→ DATA LISTING:
- - -

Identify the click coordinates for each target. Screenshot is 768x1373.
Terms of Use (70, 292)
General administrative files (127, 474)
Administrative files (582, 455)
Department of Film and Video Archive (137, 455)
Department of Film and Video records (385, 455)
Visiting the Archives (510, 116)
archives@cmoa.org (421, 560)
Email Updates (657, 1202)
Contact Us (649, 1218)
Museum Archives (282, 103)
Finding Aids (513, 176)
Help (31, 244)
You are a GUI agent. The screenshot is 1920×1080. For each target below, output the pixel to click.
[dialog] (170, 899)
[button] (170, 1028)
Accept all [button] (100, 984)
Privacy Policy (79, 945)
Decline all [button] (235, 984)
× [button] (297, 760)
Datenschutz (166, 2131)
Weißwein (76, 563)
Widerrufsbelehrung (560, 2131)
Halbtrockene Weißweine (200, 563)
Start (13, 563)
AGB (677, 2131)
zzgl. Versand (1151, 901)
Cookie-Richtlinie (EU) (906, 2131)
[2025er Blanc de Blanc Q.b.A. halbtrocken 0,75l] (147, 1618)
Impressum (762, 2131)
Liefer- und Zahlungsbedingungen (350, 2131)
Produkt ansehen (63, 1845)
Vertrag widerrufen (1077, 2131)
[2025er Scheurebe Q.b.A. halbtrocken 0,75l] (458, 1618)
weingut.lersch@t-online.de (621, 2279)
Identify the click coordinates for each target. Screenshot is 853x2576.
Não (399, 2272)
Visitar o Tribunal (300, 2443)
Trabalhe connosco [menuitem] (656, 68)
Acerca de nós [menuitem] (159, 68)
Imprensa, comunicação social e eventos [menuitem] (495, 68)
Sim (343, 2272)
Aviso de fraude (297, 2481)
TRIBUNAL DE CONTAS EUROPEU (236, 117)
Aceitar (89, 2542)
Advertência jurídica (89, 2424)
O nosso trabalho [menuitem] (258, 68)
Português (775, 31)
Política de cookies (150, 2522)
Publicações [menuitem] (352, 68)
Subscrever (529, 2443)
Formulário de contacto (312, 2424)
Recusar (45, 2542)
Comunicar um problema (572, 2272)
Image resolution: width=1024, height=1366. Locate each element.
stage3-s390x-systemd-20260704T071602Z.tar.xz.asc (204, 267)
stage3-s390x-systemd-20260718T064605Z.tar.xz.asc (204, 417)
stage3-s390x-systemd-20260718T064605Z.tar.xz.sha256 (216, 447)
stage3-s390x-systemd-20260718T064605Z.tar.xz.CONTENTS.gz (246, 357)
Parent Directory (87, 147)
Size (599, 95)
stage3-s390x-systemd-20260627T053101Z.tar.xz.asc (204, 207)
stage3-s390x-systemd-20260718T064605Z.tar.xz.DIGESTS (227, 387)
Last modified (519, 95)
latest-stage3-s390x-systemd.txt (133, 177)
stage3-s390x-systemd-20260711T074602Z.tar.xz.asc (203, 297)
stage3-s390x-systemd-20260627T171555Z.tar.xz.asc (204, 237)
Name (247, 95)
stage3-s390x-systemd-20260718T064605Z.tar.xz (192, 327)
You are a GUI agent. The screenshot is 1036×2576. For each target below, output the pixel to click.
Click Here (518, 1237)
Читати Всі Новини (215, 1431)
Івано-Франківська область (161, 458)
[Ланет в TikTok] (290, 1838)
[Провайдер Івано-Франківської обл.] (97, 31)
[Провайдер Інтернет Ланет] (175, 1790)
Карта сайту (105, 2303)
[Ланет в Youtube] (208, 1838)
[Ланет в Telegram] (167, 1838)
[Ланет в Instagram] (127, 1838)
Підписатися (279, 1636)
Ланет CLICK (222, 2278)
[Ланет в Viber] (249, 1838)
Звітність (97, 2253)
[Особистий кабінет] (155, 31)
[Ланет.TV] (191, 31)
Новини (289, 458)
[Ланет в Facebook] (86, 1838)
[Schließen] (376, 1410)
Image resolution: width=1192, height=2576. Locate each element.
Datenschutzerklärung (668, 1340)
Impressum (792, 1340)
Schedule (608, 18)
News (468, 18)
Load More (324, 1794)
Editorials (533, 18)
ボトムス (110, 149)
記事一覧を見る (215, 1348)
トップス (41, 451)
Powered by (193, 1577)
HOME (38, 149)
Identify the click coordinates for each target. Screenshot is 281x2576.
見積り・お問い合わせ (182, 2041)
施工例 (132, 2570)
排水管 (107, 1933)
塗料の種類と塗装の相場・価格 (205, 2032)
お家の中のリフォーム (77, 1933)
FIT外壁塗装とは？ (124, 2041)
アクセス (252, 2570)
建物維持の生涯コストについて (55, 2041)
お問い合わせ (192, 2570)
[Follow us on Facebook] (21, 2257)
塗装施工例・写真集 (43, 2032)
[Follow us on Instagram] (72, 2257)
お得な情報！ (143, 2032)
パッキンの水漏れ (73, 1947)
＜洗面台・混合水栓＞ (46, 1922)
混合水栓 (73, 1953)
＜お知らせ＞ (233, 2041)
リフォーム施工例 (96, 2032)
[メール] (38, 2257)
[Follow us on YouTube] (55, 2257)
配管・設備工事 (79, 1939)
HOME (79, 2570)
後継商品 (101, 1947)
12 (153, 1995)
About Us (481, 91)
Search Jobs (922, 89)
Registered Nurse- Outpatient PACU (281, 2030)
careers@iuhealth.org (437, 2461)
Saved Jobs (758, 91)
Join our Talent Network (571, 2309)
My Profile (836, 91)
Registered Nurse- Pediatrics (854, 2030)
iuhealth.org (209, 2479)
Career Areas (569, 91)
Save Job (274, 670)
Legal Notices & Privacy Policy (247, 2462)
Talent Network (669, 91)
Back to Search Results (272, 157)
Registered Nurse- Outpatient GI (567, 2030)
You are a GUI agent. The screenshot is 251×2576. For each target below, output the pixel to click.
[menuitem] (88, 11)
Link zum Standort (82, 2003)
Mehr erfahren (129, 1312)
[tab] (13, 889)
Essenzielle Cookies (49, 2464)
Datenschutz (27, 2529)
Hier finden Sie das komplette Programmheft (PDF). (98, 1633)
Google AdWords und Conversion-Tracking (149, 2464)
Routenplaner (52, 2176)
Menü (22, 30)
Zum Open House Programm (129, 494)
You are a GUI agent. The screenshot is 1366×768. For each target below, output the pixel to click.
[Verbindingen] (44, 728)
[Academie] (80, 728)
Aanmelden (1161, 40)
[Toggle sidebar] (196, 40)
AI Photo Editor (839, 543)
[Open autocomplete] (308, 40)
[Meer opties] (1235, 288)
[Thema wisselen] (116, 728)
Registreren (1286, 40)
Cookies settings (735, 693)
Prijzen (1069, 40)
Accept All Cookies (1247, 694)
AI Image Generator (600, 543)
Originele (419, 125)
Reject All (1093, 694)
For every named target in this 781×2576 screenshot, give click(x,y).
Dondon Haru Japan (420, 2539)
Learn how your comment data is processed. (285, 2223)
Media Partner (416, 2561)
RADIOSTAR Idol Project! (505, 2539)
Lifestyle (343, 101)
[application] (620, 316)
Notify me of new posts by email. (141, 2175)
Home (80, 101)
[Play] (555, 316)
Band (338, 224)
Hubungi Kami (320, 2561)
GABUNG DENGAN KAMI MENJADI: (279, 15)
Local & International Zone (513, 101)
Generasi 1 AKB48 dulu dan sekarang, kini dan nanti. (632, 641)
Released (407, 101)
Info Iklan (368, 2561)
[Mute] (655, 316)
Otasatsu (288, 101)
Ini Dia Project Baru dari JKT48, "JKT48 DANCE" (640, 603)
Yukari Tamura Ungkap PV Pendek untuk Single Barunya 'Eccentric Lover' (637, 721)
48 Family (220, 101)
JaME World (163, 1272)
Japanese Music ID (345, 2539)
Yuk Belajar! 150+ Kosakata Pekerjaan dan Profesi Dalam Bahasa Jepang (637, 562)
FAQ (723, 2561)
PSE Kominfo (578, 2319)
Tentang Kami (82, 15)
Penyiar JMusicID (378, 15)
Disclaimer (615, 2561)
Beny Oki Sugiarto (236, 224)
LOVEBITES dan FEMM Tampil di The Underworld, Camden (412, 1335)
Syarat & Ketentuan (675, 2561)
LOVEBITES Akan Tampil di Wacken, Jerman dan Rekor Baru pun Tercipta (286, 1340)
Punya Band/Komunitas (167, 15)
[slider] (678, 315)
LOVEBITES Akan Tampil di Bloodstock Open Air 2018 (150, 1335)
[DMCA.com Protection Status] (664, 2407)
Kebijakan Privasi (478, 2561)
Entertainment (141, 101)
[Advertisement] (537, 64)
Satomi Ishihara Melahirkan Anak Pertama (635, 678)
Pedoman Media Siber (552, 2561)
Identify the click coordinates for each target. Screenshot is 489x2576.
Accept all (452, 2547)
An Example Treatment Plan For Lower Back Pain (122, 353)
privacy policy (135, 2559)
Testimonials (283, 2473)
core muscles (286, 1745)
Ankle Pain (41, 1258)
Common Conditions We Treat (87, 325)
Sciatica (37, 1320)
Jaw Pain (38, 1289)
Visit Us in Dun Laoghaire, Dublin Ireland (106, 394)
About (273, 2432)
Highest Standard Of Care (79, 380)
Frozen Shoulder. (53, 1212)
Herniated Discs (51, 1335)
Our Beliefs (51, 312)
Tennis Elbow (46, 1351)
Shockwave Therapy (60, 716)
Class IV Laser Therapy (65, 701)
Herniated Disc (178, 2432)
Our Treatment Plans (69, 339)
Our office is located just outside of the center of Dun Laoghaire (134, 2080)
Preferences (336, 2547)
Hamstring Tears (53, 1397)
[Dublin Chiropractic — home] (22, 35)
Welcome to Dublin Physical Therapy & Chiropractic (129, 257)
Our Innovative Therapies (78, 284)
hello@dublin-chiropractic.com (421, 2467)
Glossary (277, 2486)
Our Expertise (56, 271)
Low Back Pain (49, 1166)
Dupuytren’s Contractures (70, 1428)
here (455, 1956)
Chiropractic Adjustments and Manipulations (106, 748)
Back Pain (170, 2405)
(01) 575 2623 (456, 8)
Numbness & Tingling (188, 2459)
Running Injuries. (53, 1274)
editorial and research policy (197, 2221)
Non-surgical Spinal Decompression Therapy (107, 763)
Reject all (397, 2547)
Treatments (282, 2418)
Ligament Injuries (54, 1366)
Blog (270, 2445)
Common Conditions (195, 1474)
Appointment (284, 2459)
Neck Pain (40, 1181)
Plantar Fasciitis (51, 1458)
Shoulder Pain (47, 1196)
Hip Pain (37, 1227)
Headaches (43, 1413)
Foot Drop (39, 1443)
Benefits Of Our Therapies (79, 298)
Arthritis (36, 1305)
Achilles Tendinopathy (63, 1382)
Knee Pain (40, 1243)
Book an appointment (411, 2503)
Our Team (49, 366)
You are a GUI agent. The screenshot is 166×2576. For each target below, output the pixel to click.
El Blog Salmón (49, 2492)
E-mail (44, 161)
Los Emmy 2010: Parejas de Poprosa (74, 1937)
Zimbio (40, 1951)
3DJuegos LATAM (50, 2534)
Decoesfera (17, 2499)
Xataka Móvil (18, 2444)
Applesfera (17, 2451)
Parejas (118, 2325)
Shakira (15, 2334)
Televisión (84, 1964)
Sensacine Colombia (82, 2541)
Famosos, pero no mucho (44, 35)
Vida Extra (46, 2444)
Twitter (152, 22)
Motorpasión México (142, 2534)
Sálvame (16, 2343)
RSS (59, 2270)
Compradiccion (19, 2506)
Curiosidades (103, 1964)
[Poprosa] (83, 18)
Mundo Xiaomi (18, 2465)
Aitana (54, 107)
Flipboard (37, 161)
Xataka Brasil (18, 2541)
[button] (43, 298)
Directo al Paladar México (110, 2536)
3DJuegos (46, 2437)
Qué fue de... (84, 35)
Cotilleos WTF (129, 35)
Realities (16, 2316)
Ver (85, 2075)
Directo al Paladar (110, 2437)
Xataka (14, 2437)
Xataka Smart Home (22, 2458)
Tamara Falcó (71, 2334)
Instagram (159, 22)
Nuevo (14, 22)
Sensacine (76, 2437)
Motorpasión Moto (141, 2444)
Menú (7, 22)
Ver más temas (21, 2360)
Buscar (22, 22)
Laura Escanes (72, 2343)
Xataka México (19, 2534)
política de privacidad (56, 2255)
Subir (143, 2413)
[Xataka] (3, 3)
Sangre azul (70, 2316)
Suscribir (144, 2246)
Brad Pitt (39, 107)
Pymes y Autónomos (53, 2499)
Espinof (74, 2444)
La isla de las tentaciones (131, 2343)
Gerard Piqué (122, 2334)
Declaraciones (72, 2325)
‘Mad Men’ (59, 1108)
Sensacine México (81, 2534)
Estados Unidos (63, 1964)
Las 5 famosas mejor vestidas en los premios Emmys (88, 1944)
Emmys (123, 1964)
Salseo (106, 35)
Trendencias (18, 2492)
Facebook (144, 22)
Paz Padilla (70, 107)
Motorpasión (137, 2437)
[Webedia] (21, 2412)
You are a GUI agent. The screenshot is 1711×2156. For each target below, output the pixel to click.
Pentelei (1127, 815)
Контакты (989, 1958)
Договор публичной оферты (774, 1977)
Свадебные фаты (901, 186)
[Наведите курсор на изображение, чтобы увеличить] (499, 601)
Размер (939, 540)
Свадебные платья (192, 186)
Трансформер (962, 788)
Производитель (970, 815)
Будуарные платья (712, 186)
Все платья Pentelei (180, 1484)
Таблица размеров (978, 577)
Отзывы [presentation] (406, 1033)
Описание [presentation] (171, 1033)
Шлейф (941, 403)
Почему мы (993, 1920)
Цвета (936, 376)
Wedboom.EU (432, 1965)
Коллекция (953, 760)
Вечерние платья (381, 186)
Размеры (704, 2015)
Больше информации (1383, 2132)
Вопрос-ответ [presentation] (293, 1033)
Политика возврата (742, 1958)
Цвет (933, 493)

- - -

→ WHAT TO WORK ON:
Given the records above, restate word for word only the lines starting at the one with "LOVEBITES Akan Tampil di Wacken, Jerman" and ending at the one with "About (273, 2432)".

→ FINISHED EXERCISE:
LOVEBITES Akan Tampil di Wacken, Jerman dan Rekor Baru pun Tercipta (286, 1340)
Punya Band/Komunitas (167, 15)
[slider] (678, 315)
LOVEBITES Akan Tampil di Bloodstock Open Air 2018 (150, 1335)
[DMCA.com Protection Status] (664, 2407)
Kebijakan Privasi (478, 2561)
Entertainment (141, 101)
[Advertisement] (537, 64)
Satomi Ishihara Melahirkan Anak Pertama (635, 678)
Pedoman Media Siber (552, 2561)
Identify the click coordinates for each target. Screenshot is 489x2576.
Accept all (452, 2547)
An Example Treatment Plan For Lower Back Pain (122, 353)
privacy policy (135, 2559)
Testimonials (283, 2473)
core muscles (286, 1745)
Ankle Pain (41, 1258)
Common Conditions We Treat (87, 325)
Sciatica (37, 1320)
Jaw Pain (38, 1289)
Visit Us in Dun Laoghaire, Dublin Ireland (106, 394)
About (273, 2432)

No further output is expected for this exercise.